SOURCE MATERIAL:
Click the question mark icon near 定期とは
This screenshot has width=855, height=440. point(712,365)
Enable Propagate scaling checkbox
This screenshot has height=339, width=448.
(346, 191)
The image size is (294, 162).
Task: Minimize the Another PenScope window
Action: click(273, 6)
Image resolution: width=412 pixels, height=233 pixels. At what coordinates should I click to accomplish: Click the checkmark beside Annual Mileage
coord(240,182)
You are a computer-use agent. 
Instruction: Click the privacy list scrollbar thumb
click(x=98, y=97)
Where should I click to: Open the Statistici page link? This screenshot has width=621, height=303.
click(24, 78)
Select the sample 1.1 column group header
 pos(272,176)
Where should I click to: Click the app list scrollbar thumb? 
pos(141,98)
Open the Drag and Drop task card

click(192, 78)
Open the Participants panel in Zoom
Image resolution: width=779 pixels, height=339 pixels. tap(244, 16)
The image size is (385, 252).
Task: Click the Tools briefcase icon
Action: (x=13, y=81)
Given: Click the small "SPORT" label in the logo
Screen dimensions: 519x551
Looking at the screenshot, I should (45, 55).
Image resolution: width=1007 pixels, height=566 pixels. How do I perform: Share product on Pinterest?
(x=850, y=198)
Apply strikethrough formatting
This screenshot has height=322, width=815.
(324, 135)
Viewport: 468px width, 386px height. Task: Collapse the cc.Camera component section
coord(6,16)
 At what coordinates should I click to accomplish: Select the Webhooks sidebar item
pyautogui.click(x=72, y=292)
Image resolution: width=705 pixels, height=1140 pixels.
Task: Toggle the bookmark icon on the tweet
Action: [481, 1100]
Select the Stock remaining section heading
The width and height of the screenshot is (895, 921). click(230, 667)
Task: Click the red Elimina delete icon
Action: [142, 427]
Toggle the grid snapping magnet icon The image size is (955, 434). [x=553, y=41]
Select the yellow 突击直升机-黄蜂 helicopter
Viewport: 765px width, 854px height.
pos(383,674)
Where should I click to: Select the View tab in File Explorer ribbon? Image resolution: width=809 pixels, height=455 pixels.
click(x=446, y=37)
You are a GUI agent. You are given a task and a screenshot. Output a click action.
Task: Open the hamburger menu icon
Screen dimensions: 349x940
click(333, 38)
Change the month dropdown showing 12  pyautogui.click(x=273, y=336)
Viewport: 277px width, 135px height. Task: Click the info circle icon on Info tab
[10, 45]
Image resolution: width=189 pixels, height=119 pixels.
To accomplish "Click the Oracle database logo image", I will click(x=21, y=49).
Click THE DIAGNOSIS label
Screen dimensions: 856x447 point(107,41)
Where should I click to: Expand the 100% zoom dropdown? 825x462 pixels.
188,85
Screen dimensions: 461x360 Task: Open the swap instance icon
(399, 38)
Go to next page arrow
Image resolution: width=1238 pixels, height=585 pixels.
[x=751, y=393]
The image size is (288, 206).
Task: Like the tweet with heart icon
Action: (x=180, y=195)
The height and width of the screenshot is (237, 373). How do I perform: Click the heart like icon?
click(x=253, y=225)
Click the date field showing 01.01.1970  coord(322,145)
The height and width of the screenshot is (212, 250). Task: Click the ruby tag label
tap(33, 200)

TASK REQUIREMENTS: Output the line containing "Task: Open the hamburger menu icon" and each line after it through the close of the entries, unchanged and with no other lines.

RESPONSE FOR THIS EXERCISE:
Task: Open the hamburger menu icon
Screen dimensions: 349x940
click(333, 38)
Change the month dropdown showing 12  pyautogui.click(x=273, y=336)
Viewport: 277px width, 135px height. Task: Click the info circle icon on Info tab
[10, 45]
Image resolution: width=189 pixels, height=119 pixels.
To accomplish "Click the Oracle database logo image", I will click(x=21, y=49).
Click THE DIAGNOSIS label
Screen dimensions: 856x447 point(107,41)
Where should I click to: Expand the 100% zoom dropdown? 825x462 pixels.
188,85
Screen dimensions: 461x360 Task: Open the swap instance icon
(399, 38)
Go to next page arrow
Image resolution: width=1238 pixels, height=585 pixels.
[x=751, y=393]
The image size is (288, 206).
Task: Like the tweet with heart icon
Action: (x=180, y=195)
The height and width of the screenshot is (237, 373). How do I perform: Click the heart like icon?
click(x=253, y=225)
Click the date field showing 01.01.1970  coord(322,145)
The height and width of the screenshot is (212, 250). Task: Click the ruby tag label
tap(33, 200)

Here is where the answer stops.